En la cocina había una mesa de formica gris, seis sillas de caño y una ventana cubierta por cortinas a cuadros blancos y amarillos. La ventana daba a un pasillo lateral tan estrecho que solo permitía el paso de un hombre y una bicicleta. Si se descorrían las cortinas, lo único que podía verse era el salpicré blanqueado del tapial alto que cercaba la casa y delimitaba el pasillo.

Juan Carlos puso la pava en el fuego y prendió la radio. Entreabrió la puerta del patio. Afuera estaba frío y oscuro. Las macetas cubiertas con lonas y papeles de diario apenas se distinguían junto a las paredes. Sobre las baldosas de cemento se oyeron las pisadas de la perra, que corría hacia la cocina.

Debés estar congelada, dijo Juan Carlos y la dejó pasar. La perra movió la cola y dio dos vueltas alrededor de sus zapatos. Tenía manchas blancas y negras y el pelo brillante. Nilda la había encontrado una mañana, medio muerta de hambre, frente al almacén. Se llamaba Pitufina.

Vení, entrá, sentate a lado de la estufa, le dijo Juan Carlos. Después subió el volumen de la radio. Un locutor informaba sobre el estado del tráfico en Buenos Aires.

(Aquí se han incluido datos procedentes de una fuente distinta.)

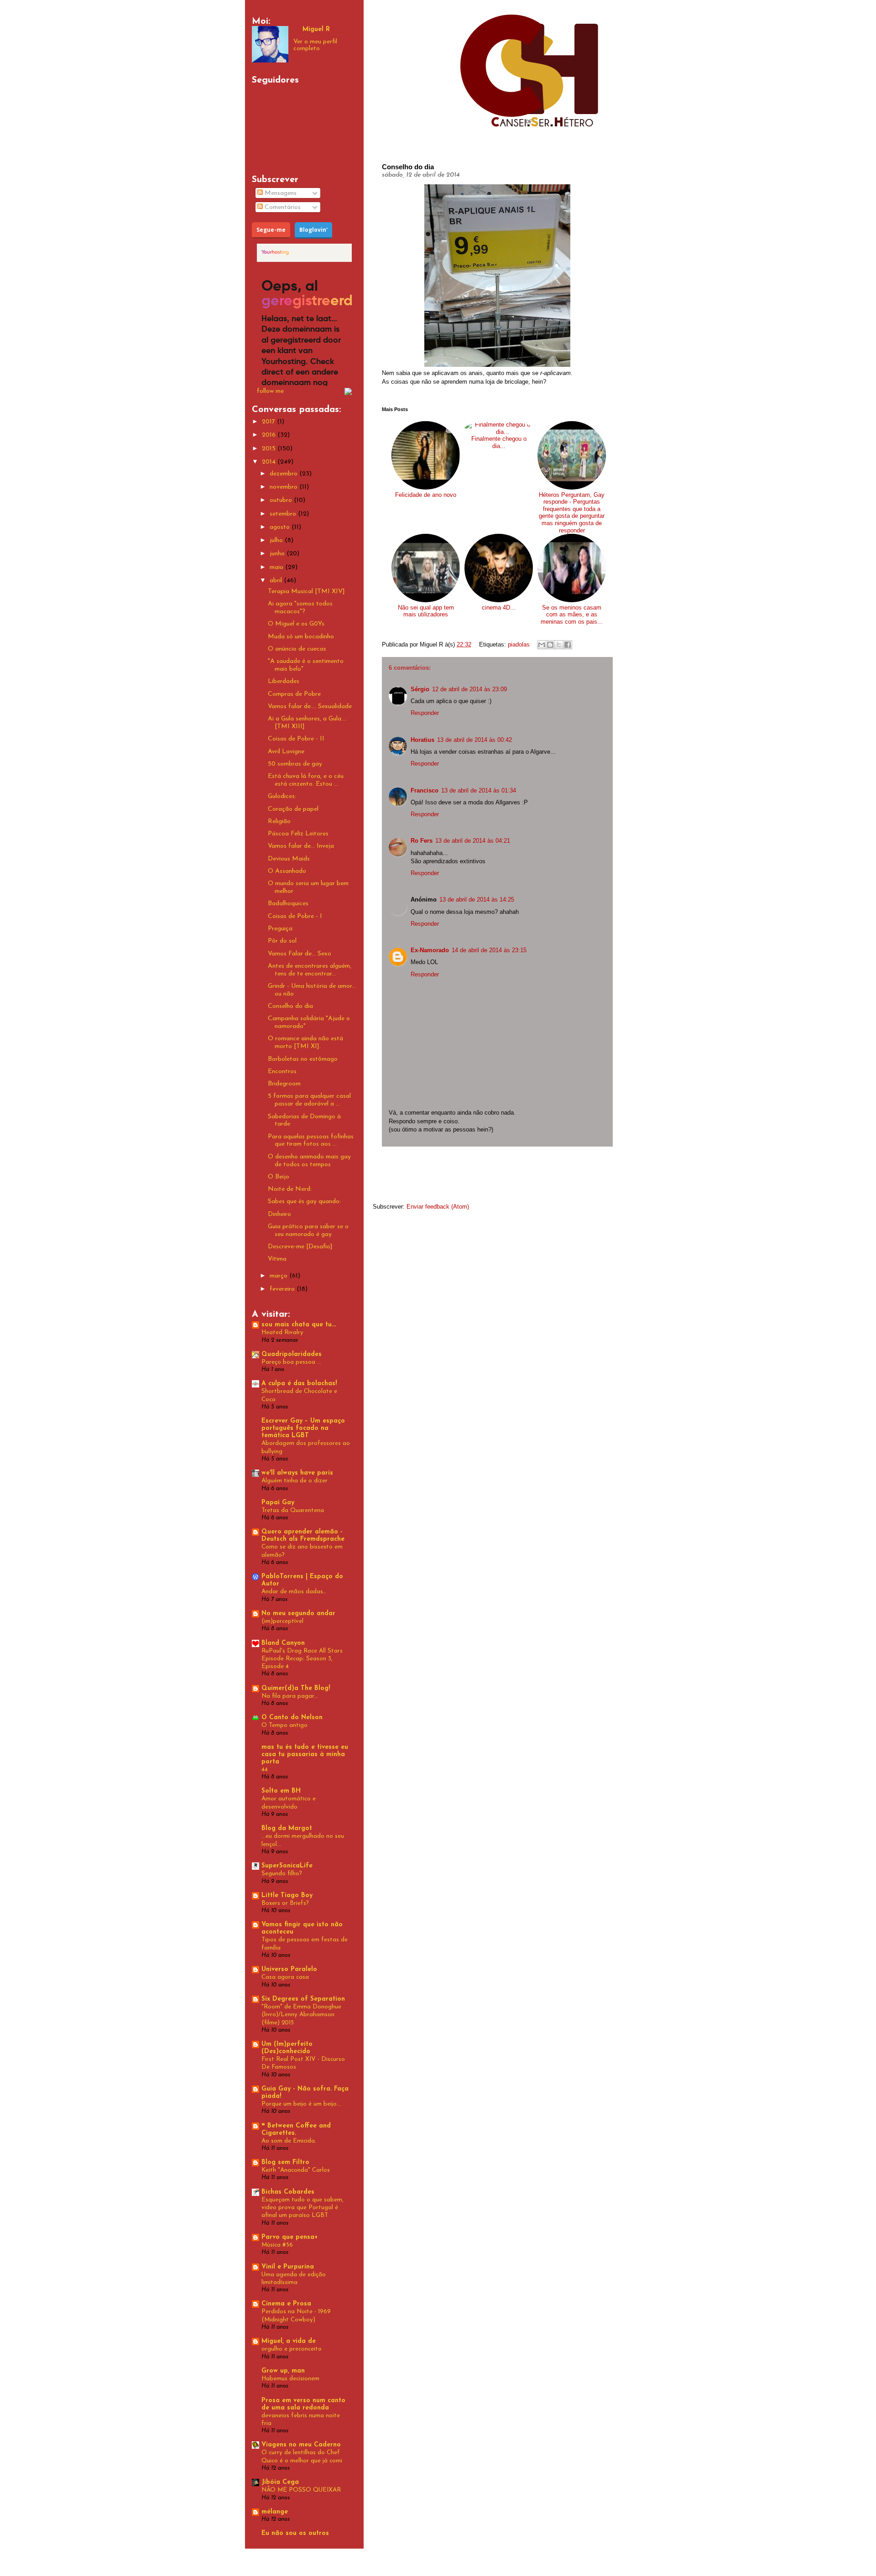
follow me (270, 391)
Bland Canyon (283, 1643)
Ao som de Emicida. (288, 2141)
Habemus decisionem (290, 2379)
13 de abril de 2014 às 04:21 (472, 840)
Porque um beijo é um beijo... (301, 2104)
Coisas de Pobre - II (296, 738)
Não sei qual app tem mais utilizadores (426, 611)
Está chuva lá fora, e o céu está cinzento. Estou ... (306, 780)
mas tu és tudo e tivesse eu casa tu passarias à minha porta (304, 1754)
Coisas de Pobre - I (295, 916)
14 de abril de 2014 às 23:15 (489, 950)
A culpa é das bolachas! (299, 1383)
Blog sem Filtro (285, 2162)
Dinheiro (279, 1214)
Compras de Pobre (294, 694)
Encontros (282, 1071)
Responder (425, 712)
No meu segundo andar (298, 1613)
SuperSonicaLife (287, 1865)
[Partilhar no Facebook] (567, 644)
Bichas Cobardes (287, 2192)
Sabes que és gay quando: (304, 1201)
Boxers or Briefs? (285, 1903)
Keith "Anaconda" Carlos (295, 2170)
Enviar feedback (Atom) (438, 1206)
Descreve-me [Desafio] (300, 1246)
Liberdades (283, 681)
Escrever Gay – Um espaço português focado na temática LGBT (303, 1428)
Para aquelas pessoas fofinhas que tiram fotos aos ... (311, 1140)
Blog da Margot (286, 1828)
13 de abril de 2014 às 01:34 (478, 790)
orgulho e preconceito (291, 2349)
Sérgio (420, 689)
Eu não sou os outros (295, 2533)
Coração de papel (293, 809)
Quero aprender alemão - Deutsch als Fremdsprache (302, 1535)
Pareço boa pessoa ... (291, 1362)
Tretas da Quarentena (292, 1510)
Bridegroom (284, 1083)
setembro (284, 514)
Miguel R (316, 29)
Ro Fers (422, 840)
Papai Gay (277, 1502)
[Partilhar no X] (558, 644)
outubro (282, 500)
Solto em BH (281, 1791)
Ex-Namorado (430, 950)
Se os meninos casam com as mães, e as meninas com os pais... (572, 614)
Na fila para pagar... (289, 1696)
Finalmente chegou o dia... (499, 442)
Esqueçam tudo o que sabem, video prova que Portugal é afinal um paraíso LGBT (302, 2208)
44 (264, 1770)
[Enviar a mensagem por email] (541, 644)
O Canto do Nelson (292, 1717)
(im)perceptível (282, 1621)
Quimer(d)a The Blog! (295, 1688)
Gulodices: (282, 796)
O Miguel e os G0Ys (296, 624)
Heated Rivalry (282, 1332)
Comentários (282, 207)
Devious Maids (289, 858)
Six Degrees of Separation (303, 1999)
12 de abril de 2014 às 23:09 (469, 689)
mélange (274, 2511)
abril (277, 580)
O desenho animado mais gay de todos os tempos (309, 1160)
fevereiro (283, 1289)
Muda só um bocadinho (301, 636)
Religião (279, 821)
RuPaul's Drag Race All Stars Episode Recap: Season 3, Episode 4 (302, 1659)
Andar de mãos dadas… (293, 1592)
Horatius (422, 739)
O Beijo (278, 1176)
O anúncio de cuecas (297, 649)
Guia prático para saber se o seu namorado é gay (308, 1230)
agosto (281, 527)
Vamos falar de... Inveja (301, 846)
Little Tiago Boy (287, 1895)
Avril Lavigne (286, 751)
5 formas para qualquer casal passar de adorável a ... (309, 1100)
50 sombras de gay (295, 764)
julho (277, 540)
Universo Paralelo (289, 1969)
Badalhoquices (288, 903)
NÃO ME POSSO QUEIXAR (301, 2490)
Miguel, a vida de (288, 2341)
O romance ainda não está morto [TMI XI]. (305, 1042)
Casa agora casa (285, 1977)
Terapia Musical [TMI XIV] (306, 591)
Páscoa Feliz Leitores (298, 833)
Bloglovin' (313, 230)
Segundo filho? (281, 1874)
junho (278, 553)
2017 (269, 421)
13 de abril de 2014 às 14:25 (476, 899)
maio (277, 567)
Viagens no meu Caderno (301, 2444)
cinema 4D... (499, 607)
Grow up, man (283, 2370)
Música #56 (277, 2245)
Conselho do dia (290, 1006)
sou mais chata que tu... (298, 1324)
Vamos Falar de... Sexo (299, 953)
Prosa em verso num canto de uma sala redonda (303, 2404)
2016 (269, 435)
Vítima (277, 1259)
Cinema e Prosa (286, 2303)
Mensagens (280, 193)
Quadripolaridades (291, 1354)
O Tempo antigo (284, 1725)
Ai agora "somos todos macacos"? (300, 607)
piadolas (519, 644)
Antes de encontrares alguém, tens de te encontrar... (309, 970)
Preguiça (280, 928)
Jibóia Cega (280, 2482)
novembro (284, 487)
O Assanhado (287, 871)
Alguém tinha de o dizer (294, 1481)
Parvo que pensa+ (289, 2237)
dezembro (284, 473)
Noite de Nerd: (290, 1189)
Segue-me (271, 230)
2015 (269, 448)
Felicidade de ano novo (425, 494)
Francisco (424, 790)
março (279, 1275)
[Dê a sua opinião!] (550, 644)
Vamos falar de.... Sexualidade (310, 706)
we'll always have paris (297, 1473)
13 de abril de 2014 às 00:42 (474, 739)
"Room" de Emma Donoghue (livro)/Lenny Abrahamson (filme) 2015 (301, 2015)
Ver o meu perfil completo (315, 45)
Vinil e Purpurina (287, 2266)
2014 (269, 462)
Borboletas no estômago (303, 1059)
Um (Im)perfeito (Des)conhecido (287, 2048)
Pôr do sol (282, 941)
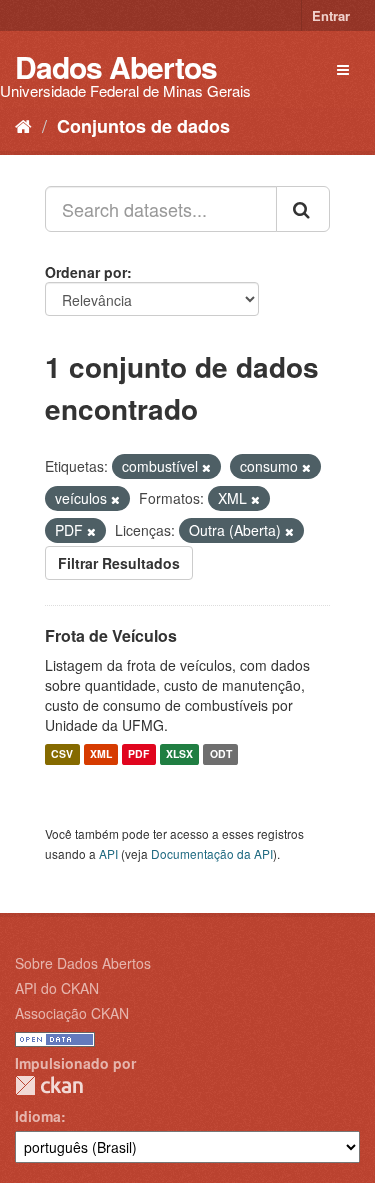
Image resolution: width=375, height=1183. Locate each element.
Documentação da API (212, 853)
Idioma (38, 1116)
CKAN (49, 1085)
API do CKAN (57, 988)
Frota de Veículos (111, 635)
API (108, 853)
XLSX (179, 754)
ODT (221, 754)
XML (101, 754)
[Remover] (206, 467)
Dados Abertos (116, 66)
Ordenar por (86, 272)
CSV (62, 754)
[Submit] (303, 209)
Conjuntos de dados (143, 126)
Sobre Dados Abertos (83, 963)
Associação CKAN (72, 1013)
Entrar (331, 15)
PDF (138, 754)
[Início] (23, 125)
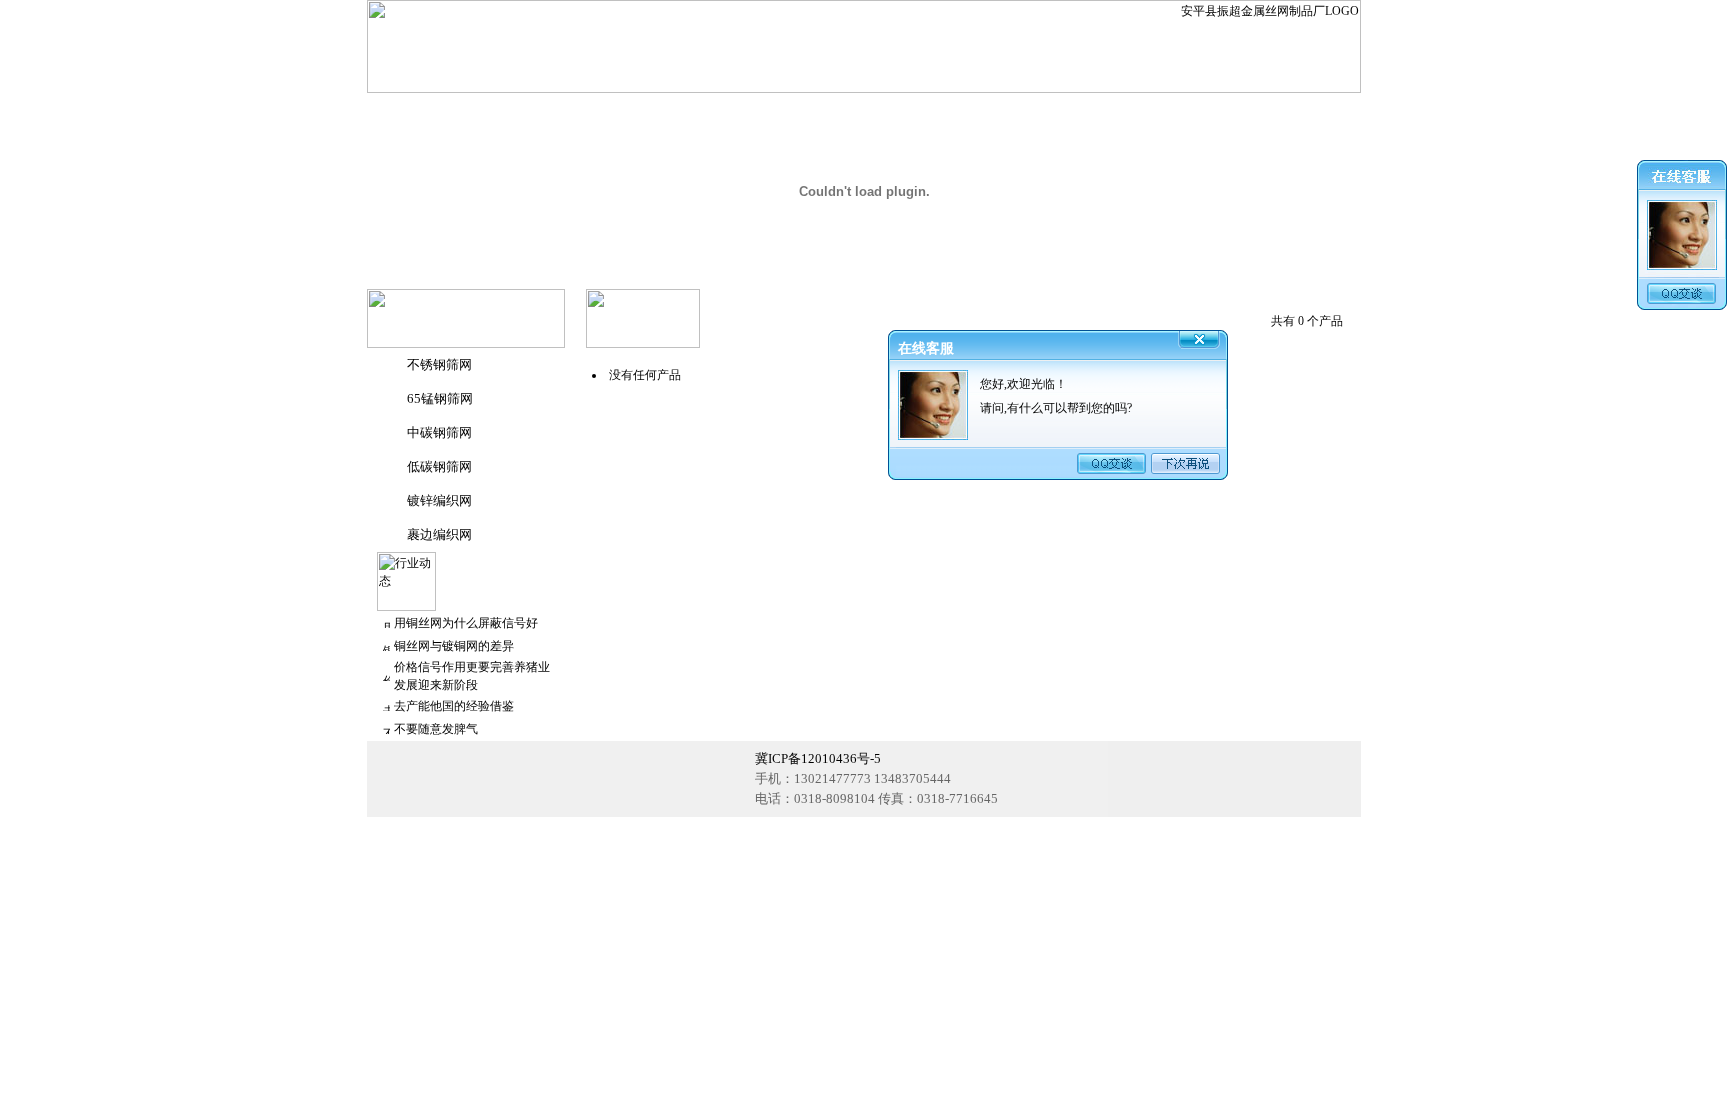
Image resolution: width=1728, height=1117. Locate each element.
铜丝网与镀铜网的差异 (454, 646)
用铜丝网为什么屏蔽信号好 (466, 623)
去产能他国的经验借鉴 (454, 706)
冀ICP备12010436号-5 (818, 758)
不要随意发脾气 (436, 729)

Había un par de puentes cortados; uno de ellos, por un accidente. Juan Carlos se agachó junto a la estufa y controló la llama azul que latía adentro.

En cinco minutos se va a poner calentito, dijo y la perra se frotó contra sus piernas.

Cuando terminó el informe del tránsito, dos locutores dieron las primeras noticias del día. Eran las seis y diez de la mañana. Juan Carlos calentó leche en el hervidor y se preparó el desayuno con café instantáneo. De la alacena sacó un paquete de galletitas y comió algunas. Mientras tanto, los dos locutores comentaron una noticia extraña: en un pueblo cerca de Santa Fe, una perra había parido un cachorrito de color azul. El resto de la camada tenía pelajes normales, pero el último en ser expulsado era notablemente azul. El locutor informó que se encontraban en comunicación directa con la dueña de la perra y comenzó a hacerle preguntas.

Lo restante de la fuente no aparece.